Re: [HACKERS] Proposal: Local indexes for partitioned table

From: Alvaro Herrera <alvherre(at)alvh(dot)no-ip(dot)org>
To: David Rowley <david(dot)rowley(at)2ndquadrant(dot)com>
Cc: Robert Haas <robertmhaas(at)gmail(dot)com>, Peter Eisentraut <peter(dot)eisentraut(at)2ndquadrant(dot)com>, Amit Langote <Langote_Amit_f8(at)lab(dot)ntt(dot)co(dot)jp>, Jesper Pedersen <jesper(dot)pedersen(at)redhat(dot)com>, Simon Riggs <simon(at)2ndquadrant(dot)com>, Pg Hackers <pgsql-hackers(at)postgresql(dot)org>, Maksim Milyutin <milyutinma(at)gmail(dot)com>
Subject: Re: [HACKERS] Proposal: Local indexes for partitioned table
Date: 2018-01-10 15:37:07
Message-ID: 20180110153707.x4uklha5qupwh6qb@alvherre.pgsql
Views: Raw Message | Whole Thread | Download mbox
Thread:
Lists: pgsql-hackers

David Rowley wrote:

> Hi Álvaro,

Hi David,

Thanks for the review. Attached is a delta patch that fixes most
things, except your item 14 below.

Before getting into the details of the items you list, in this version I
also fixed a couple of issues noted by Jaime Casanova; namely

a) ALTER INDEX SET TABLESPACE threw an error for partitioned indexes.
Handled the same was as for partitioned tables: silently do nothing.

b) Expression indexes not considered at all. (You also commented on
this point). Jaime reported it for this case:
create index on t_part USING gin (string_to_array(btrim((t)::text, '-'::text), '--'::text));

I dealt with this by adding code to CompareIndexInfo that runs equal()
on the expression lists, after applying map_variable_attnos() (to
support the case of attaching a table with dropped or reordered
columns). As far as I can see, this works correctly for very simple
expressions, though I didn't test Jaime's case specifically; I suppose I
should add a few more tests.

Stored records:
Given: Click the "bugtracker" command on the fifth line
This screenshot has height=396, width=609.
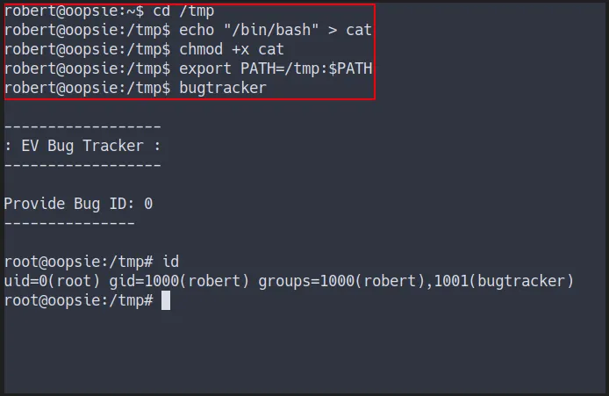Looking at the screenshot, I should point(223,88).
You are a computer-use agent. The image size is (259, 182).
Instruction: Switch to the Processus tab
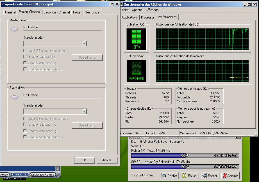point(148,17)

---

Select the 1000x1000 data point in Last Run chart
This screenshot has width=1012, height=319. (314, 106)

* * *

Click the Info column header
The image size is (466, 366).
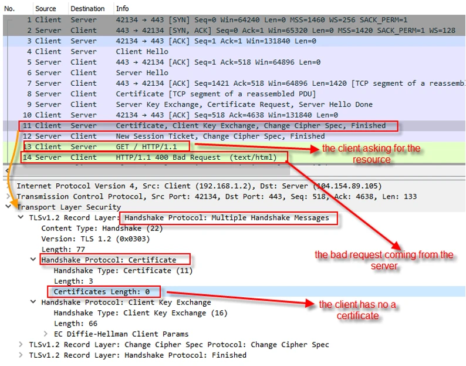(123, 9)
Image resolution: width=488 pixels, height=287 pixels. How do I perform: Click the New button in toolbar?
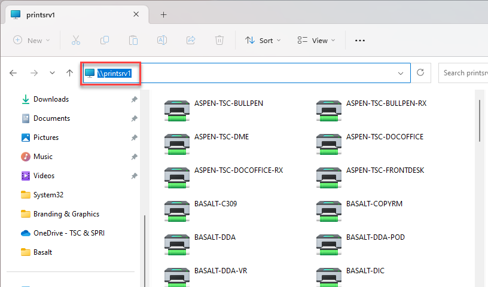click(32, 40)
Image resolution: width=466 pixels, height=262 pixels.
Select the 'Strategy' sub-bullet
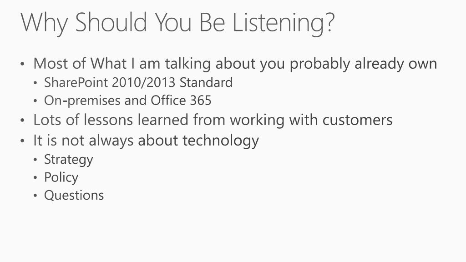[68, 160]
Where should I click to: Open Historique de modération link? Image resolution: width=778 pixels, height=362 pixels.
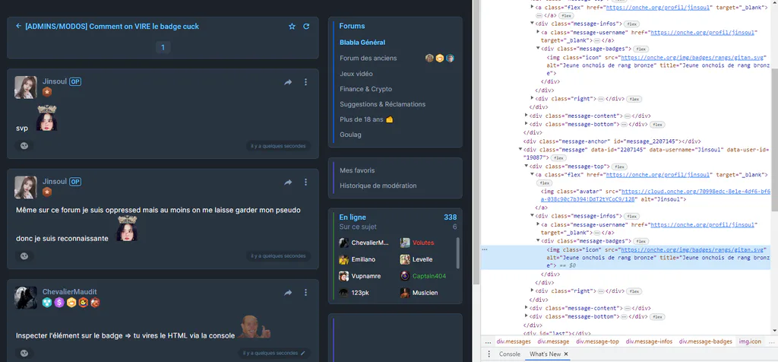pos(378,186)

Set problem A:
Answer these questions using the mailing-list message about local indexes for partitioned tables:
(i) Which item from the review does the delta patch leave unfixed?
(ii) What did ALTER INDEX SET TABLESPACE do for partitioned indexes before the fix?
(iii) To which function was code added so that expression lists are compared with equal()?
Set problem B:
Carry on the message about local indexes for partitioned tables, starting after its final sentence.
The records come from a separate source and are unrelated to the message about partitioned-table indexes.

Result A:
(i) Item 14.
(ii) It threw an error.
(iii) CompareIndexInfo.

Result B:
On to your notes:

> 1. "either partition" -> "either the partition"
> 4. Extra newline
> 8. Missing if (attachInfos) pfree(attachInfos);
> 10. lock -> locks:
> 11. "already the right" -> "already in the right"
> 16. It's not exactly a problem, but I had a quick look and I don't see
> any other uses of list_free() checking for a non-NIL list first:

Fixed.

> 2. In findDependentObjects(), should the following if test be below
> the ReleaseDeletionLock call?
>
> + if (foundDep->deptype == DEPENDENCY_INTERNAL_AUTO)
> + break;
> ReleaseDeletionLock(object);

No, as far as I understand we should keep that lock if we break out of
the loop -- it's the lock on the object being deleted (the index
partition in this case).

I did break the comment in two, so that now the "First," paragraph
appears below the "if () break" test. That seems to make more sense.
It looks like this now:

/*
* 3. Not all the owning objects have been visited, so
* transform this deletion request into a delete of this
* owning object.
*
* For INTERNAL_AUTO dependencies, we don't enforce this;
* in other words, we don't follow the links back to the
* owning object.
*/
if (foundDep->deptype == DEPENDENCY_INTERNAL_AUTO)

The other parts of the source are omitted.